Well, chocolate works with almost anything, really. Still, this recipe is for a dense, moist, decadent chocolate cake made with liquor. Usually I make it with bourbon, but for our party last weekend I made it with Irish Whiskey and Scharfferberg semi-sweet chocolate and baked it in a beautiful star studded Bundt pan. It was so pretty that I left off the usual chocolate ganache topping and just sifted on some confectioners sugar...and it was still a hit.
Bookmark this cake if you want a cake that is easy, impressive, rich, goes together quickly, and...best of all...very, very chocolate. If you make it ahead you can douse it with whiskey and wrap it up in cheesecloth and plastic wrap and it will get even better. Because it is so rich I usually serve thin slices, so it serves quite a few people, too.
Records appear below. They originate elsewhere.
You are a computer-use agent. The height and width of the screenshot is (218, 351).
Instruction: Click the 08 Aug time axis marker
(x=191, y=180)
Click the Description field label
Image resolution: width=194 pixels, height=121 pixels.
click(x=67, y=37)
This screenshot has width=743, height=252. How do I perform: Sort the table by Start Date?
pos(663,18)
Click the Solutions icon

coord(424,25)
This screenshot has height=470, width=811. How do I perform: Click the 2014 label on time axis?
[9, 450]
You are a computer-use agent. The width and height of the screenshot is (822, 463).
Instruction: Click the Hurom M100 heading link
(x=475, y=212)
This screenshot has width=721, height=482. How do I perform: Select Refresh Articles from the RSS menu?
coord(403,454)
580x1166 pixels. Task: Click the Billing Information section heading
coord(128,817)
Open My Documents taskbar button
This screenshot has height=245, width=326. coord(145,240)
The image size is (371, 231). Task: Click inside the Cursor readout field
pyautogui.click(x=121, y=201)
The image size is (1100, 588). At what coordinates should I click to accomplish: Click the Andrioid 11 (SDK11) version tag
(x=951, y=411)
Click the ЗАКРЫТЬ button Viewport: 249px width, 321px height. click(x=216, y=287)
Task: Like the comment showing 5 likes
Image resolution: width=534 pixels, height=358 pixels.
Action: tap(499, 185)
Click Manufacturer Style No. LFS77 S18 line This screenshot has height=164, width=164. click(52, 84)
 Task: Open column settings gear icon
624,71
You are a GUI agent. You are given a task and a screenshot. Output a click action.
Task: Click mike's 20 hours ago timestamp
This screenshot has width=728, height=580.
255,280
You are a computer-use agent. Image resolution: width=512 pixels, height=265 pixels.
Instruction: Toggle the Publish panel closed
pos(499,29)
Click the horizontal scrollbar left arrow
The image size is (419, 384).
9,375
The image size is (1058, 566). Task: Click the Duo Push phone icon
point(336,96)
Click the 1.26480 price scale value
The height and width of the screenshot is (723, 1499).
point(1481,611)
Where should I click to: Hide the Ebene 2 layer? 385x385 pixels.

Once the party was over we didn't want so much temptation sitting in the kitchen, so Sweetie took a nice big chunk of it over to Spoiled Rotten Farm, where it was much appreciated, too.
86-Proof Chocolate Cake
from Maida Heatter's Book of Great Chocolate Desserts
Soft butter for the pan
dry bread crumbs (about 1/3 cup)
1 teaspoon cocoa powder
5 oz. unsweetened chocolate (I used semi-sweet and it was fine)
2 cups sifted all-purpose flour
1 teaspoon baking soda
¼ teaspoon salt
1 cup cold strong coffee
½ cup Irish whiskey
½ lb. (2 sticks) sweet butter
1 teaspoon vanilla
2 cups sugar
3 eggs (large or extra large)
Optional: confectioner’s sugar
Preheat oven to 325 degrees F after putting oven rack 1/3 up from bottom. Butter a 10 cup capacity Bundt or other fancy tube pan. Dust the whole inside with fine, dry bread crumbs that have been mixed with a teaspoon of cocoa powder. Invert pan over a piece of paper and tap lightly to shake out excess crumbs. Set the pan aside.
Melt the chocolate in the top of a small double boiler over hot water on low heat (or microwave one minute at a time at half power, stir, continue until melted and smooth). When melted, set aside to cool slightly.
Sift together the flour, baking soda and salt and set aside.
In a 2-cup glass measuring cup place the cold strong coffee. Add cold water to the 1 ½ cup line. Add the Irish whiskey. Set aside.
Cream the butter in a large mixer bowl. Add the vanilla and sugar and beat to mix well. Add the eggs one at a time, beating after each addition. Add the chocolate and beat until smooth. Scrape bowl and beaters often.
Then, on low speed, alternately add the sifted dry ingredients in 3 additions with the liquids in 2 additions, add the liquids very gradually to avoid splashing. Continue to scrape bowl and beaters often. Inhale the wonderful fragrance of chocolate mixed with Irish whiskey!
Pour into the prepared pan. Level the top. Bake for 1 hour 10 minutes or 15 minutes until a tester in the middle of the cake comes out clean and dry.
Cool in the pan for about 15 minutes. Then cover with a rack and invert. Remove the pan, sprinkle the cake with a bit of optional Irish whiskey if desired, and let cool.
Move to a serving plate. If desired, sprinkle the top with confectioners sugar through a fine strainer.
Cake is wonderful as is or can be served with whipped cream or vanilla ice cream.